Under his first assignment of error, Appellant alleges that he was denied due process of law because the magistrate's determination of competency was not supported by the evidence. Generally, where, as here, the appellant has failed to preserve the alleged error by lodging an objection,(fn1) his right to contest it is waived. See State v. DeNicola (1955), 163 Ohio St. 140, 56 O.O. 185, 126 N.E.2d 62, paragraph three of the syllabus; State v. Wogenstahl (1996), 75 Ohio St.3d 344, 662 N.E.2d 311, reconsideration denied (1996), 75 Ohio St.3d 1453, 663 N.E.2d 333, certiorari denied (1996), 117 S.Ct. 240, 136 L.E.2d 169. Thus, we will review the issue for plain error. Crim.R. 52 (B). We recognize plain error "with the utmost caution, under exceptional circumstances and only to prevent a manifest miscarriage of justice." State v. Landrum (1990), 53 Ohio St.3d 107, 111, 559 N.E.2d 710, 717, certiorari denied (1991), 498 U.S. 1127, 111 S.Ct. 1092, 112 L.Ed.2d 1196, rehearing denied (1991), 499 U.S. 971, 111 S.Ct. 1612, 113 L.Ed.2d 673.

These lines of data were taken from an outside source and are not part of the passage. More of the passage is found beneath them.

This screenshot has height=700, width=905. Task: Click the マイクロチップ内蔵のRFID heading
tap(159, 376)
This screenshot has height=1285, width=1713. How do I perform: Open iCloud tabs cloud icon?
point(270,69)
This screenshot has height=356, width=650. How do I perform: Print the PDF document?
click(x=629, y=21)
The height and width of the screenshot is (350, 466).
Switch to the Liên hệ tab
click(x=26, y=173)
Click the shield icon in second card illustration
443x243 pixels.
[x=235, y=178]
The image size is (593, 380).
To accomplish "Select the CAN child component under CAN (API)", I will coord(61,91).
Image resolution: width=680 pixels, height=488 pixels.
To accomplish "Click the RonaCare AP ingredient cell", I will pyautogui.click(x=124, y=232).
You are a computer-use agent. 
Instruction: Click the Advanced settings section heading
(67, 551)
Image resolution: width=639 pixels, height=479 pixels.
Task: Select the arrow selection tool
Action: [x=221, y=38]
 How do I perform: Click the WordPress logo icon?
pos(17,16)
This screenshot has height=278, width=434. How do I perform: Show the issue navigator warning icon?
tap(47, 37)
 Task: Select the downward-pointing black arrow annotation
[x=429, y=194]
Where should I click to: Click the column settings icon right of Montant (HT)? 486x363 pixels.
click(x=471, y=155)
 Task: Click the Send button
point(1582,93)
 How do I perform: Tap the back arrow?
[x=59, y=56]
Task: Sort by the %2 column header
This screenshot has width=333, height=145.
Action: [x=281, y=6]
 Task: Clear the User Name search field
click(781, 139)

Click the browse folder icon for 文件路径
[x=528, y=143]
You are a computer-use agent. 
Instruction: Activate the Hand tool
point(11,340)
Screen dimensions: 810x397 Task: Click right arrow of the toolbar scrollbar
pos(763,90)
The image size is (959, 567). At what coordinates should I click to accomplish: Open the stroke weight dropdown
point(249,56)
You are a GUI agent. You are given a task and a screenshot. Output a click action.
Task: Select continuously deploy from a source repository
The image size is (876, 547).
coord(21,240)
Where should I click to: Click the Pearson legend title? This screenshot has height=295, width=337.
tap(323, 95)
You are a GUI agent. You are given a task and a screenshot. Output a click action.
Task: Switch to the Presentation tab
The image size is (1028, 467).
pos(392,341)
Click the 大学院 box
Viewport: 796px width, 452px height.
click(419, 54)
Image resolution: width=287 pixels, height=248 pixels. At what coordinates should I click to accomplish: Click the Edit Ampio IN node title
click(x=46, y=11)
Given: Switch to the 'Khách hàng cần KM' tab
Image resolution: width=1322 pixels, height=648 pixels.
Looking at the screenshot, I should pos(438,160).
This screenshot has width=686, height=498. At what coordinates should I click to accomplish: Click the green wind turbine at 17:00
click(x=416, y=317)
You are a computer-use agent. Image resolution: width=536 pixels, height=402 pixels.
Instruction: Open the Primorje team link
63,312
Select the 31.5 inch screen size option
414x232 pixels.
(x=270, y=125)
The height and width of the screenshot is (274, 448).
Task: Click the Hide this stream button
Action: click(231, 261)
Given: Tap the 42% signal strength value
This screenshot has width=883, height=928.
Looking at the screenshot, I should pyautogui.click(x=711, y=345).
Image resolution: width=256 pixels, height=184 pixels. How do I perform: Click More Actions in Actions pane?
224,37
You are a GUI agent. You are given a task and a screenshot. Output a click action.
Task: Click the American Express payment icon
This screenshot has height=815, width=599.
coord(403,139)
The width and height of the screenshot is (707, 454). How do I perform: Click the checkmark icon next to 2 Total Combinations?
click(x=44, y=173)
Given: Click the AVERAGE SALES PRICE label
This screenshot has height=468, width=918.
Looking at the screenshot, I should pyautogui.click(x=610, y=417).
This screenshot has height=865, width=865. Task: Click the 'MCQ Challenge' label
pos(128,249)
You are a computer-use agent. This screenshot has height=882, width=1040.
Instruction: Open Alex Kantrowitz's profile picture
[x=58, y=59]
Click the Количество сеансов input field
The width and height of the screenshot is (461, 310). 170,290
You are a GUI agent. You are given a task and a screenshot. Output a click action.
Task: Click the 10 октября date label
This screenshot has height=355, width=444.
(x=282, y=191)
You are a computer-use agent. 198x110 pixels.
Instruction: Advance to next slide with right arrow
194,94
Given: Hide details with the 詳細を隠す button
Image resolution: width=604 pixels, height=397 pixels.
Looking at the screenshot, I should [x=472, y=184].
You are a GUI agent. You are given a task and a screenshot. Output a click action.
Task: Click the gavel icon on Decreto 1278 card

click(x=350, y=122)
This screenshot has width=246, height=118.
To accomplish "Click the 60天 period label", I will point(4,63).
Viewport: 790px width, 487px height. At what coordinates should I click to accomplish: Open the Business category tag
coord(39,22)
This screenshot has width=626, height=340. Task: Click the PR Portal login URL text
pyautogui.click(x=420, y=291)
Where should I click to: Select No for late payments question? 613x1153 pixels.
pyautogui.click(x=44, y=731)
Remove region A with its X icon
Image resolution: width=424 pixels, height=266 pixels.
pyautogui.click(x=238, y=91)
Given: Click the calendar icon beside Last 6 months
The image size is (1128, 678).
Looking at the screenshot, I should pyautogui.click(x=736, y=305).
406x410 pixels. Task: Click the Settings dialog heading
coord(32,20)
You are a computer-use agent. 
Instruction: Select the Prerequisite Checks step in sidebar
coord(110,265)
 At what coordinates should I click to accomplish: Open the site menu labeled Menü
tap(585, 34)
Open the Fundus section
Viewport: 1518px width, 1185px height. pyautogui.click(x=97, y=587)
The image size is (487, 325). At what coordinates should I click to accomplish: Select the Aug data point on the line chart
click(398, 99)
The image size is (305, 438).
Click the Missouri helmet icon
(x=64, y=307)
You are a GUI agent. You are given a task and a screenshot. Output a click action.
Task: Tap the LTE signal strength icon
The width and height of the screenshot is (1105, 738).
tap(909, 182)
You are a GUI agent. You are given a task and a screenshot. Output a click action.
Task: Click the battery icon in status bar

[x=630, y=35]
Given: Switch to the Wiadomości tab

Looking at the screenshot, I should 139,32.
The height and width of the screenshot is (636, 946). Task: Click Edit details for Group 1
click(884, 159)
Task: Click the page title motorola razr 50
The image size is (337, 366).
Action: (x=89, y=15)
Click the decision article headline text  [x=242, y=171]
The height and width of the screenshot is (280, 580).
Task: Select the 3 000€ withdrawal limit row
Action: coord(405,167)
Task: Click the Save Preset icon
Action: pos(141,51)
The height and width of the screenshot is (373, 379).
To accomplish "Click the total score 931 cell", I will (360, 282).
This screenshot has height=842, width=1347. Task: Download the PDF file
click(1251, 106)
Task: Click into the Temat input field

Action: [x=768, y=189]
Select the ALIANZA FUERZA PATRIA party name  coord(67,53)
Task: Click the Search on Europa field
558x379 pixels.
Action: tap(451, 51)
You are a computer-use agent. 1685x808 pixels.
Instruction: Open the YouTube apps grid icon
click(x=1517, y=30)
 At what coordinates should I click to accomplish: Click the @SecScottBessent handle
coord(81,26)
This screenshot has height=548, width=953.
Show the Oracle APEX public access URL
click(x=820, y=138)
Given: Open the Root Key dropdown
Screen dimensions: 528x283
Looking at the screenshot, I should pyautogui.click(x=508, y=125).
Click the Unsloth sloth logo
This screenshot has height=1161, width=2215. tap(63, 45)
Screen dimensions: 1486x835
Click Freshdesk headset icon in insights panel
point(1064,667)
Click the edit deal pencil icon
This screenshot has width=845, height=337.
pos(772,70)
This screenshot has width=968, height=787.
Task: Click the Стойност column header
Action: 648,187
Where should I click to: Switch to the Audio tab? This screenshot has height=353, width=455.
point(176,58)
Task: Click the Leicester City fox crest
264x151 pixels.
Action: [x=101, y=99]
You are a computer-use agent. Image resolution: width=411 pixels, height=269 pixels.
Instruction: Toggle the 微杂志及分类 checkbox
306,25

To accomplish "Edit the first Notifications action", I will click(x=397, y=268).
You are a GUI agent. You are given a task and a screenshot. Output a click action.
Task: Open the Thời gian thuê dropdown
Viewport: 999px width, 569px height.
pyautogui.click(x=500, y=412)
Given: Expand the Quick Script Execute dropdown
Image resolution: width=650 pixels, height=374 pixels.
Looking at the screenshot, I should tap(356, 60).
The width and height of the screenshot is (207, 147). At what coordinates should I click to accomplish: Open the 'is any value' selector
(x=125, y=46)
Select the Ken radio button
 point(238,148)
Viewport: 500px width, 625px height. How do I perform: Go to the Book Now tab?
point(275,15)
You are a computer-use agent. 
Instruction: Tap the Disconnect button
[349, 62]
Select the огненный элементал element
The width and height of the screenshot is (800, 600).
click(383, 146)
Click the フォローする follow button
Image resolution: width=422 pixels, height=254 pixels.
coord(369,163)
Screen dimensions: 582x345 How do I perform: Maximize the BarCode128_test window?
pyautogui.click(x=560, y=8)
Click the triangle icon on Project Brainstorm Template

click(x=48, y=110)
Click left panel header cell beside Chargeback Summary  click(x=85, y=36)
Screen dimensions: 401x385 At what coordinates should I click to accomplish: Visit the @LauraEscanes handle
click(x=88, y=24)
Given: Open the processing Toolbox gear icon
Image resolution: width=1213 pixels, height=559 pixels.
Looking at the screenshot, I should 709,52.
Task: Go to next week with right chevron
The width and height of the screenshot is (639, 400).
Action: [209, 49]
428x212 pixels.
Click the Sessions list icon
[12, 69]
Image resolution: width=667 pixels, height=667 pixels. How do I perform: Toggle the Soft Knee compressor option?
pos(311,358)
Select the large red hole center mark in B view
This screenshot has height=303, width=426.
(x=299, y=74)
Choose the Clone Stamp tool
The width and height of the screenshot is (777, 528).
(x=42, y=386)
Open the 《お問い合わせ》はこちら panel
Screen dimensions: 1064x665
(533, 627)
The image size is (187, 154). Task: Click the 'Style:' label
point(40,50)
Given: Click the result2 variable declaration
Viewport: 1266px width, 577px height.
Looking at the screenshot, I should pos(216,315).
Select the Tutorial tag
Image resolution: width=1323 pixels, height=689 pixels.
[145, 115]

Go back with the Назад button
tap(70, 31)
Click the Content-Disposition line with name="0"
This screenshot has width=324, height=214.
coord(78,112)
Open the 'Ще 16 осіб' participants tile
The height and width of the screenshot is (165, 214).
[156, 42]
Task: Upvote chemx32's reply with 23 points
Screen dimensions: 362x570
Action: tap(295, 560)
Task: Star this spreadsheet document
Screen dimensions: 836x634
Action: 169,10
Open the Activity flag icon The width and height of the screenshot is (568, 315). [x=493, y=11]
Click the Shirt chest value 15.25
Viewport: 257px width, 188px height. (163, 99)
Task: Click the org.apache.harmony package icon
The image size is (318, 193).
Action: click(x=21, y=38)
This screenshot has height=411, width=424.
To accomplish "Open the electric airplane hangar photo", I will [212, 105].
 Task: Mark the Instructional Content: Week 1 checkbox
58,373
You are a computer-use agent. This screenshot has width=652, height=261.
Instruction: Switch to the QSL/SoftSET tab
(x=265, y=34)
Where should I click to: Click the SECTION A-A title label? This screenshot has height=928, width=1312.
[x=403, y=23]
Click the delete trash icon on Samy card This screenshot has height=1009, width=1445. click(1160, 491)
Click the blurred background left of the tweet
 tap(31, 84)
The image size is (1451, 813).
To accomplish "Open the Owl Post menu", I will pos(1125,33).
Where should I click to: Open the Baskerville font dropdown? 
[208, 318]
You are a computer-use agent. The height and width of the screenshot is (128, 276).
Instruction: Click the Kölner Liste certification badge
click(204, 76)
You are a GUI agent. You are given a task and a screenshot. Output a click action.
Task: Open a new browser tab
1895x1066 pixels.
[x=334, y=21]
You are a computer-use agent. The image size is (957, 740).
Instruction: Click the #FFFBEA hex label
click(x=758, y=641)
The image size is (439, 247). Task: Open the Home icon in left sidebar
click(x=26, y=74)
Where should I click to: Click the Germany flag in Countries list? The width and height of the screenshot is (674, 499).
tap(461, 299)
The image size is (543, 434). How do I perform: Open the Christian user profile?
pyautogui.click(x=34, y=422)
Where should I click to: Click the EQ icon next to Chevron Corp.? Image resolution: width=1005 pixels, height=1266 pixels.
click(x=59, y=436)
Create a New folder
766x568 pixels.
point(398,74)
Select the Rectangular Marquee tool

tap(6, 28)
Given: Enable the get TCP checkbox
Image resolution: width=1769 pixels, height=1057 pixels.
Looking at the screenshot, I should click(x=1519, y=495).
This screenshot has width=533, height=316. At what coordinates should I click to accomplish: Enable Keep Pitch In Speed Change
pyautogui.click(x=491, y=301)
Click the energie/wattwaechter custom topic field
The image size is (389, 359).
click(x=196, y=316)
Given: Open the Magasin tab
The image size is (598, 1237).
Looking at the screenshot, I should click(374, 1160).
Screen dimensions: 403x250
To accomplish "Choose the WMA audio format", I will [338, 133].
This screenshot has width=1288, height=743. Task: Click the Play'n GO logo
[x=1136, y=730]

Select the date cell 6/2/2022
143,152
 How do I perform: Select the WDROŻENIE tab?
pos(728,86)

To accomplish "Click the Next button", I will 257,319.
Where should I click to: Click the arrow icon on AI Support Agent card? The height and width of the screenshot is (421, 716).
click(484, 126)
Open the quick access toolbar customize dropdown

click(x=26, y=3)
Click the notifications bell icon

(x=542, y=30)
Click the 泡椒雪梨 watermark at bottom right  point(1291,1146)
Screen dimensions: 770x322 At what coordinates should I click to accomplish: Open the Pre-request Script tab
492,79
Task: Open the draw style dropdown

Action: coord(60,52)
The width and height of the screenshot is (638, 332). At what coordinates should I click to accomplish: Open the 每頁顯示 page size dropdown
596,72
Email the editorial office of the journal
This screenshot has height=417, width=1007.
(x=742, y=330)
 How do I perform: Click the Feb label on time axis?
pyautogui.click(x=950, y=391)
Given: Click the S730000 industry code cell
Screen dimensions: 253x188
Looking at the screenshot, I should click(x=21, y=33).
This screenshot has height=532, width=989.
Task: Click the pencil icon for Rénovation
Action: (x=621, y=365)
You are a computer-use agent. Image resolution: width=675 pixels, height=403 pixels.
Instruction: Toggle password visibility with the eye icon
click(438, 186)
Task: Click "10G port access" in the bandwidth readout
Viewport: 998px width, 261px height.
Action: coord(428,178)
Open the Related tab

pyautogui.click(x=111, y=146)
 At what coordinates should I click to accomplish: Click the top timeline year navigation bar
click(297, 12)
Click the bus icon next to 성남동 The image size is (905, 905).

Generally in order to prevail under the plain error standard, an appellant must demonstrate that the outcome of his case would clearly have been different but for the error that he alleges. State v. Waddell (1996), 75 Ohio St.3d 163, 166, 661 N.E.2d 1043, 1046. The United States Supreme Court and the Supreme Court of Ohio have held that fundamental notions of due process demand that a criminal defendant who is not legally competent may not be tried or convicted of a crime. See Pate v. Robinson (1966), 383 U.S. 375, 86 S.Ct. 836, 15 L.Ed.2d 815; State v. Berry (1995), 72 Ohio St.3d 354, 359, 650 N.E.2d 433, 438, reconsideration denied, 73 Ohio St.3d 1428, certiorari denied, 116 S.Ct. 823, 133 L.Ed.2d 766. Because an incompetent defendant may not be convicted of a crime, a court's decision regarding the competency of an individual to stand trial will always be outcome-determinative in the most fundamental sense. See Lagway v. Dallman (N.D. Ohio 1992), 806 F. Supp. 1322, 1333 ("Competency is an underlying predicate to due process"). Thus, if error occurred in the competency proceedings such that the magistrate's conclusion that Nicholas was competent to stand trial cannot be relied upon, the decision must be reversed.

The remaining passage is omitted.